Prevention and control of animal diseases worldwide
Report for the World Animal Health Organisation (OIE), October 2007
Agra CEAS has been responsible for part 1 and has also participated in part 2 of this 3-part study for the World Animal Health Organisation (OIE). Part 1 ( Economic analysis: Prevention versus outbreak costs) assessed the e conomic impact of diseases and carried out a cost-benefit analysis of improved veterinary preparedness for disease prevention and rapid control, particularly for developing and transition countries.
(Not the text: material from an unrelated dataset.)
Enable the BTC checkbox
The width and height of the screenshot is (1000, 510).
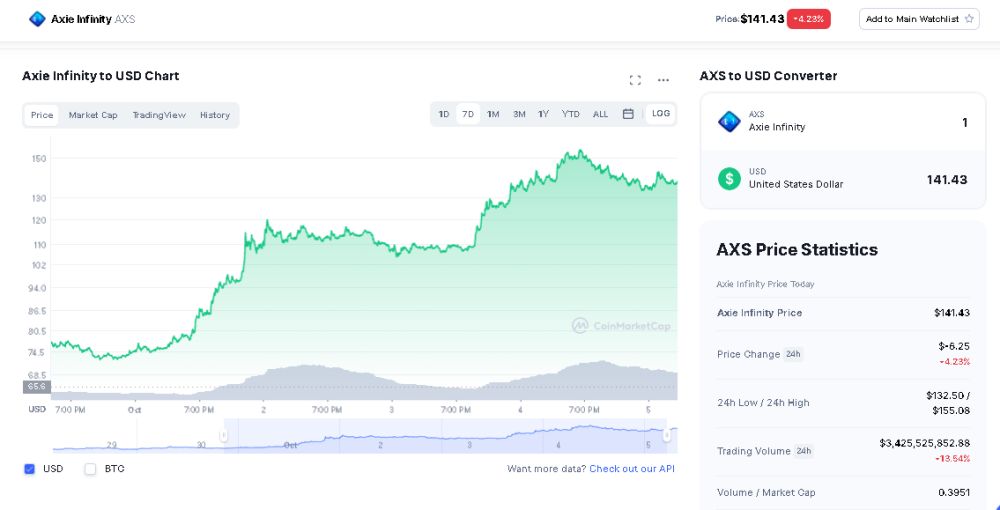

The analysis concentrated on the costs of prevention and control versus the costs of a disease in the event of an outbreak, with a focus on 2 transboundary animal diseases of current worldwide relevance, highly pathogenic avian influenza (HPAI) and foot-and-mouth disease (FMD). The project involved an extensive and detailed review of some 300 items of available literature on this subject, data collection from desk research as well as contacts and interviews with relevant organisations, and 4 case studies in representative countries (Romania, Vietnam, Nigeria and Argentina). For the purposes of this project Agra CEAS built a model to estimate the worldwide impact of HPAI, distinguishing between the different types of costs involved (direct production costs and losses, and indirect effects in terms of ripple, spill-over and wider society impact). It then compared these with available estimates of investing in improved prevention and control for HPAI, concluding that the required investment was only a fraction of the potential costs of an outbreak. The conclusions and estimates from this analysis fed into Parts 2 and 3 of the study. Part 2 examined the feasibility of setting up a global emergency response fund for animal epizootics and zoonoses in developing and transition countries and part 3 examined the feasibility of supporting the insurance of disease losses.
Results were presented at the World Bank/OIE/FAO Conference “Global Animal Health Initiative: The Way Forward” in Washington in October 2007.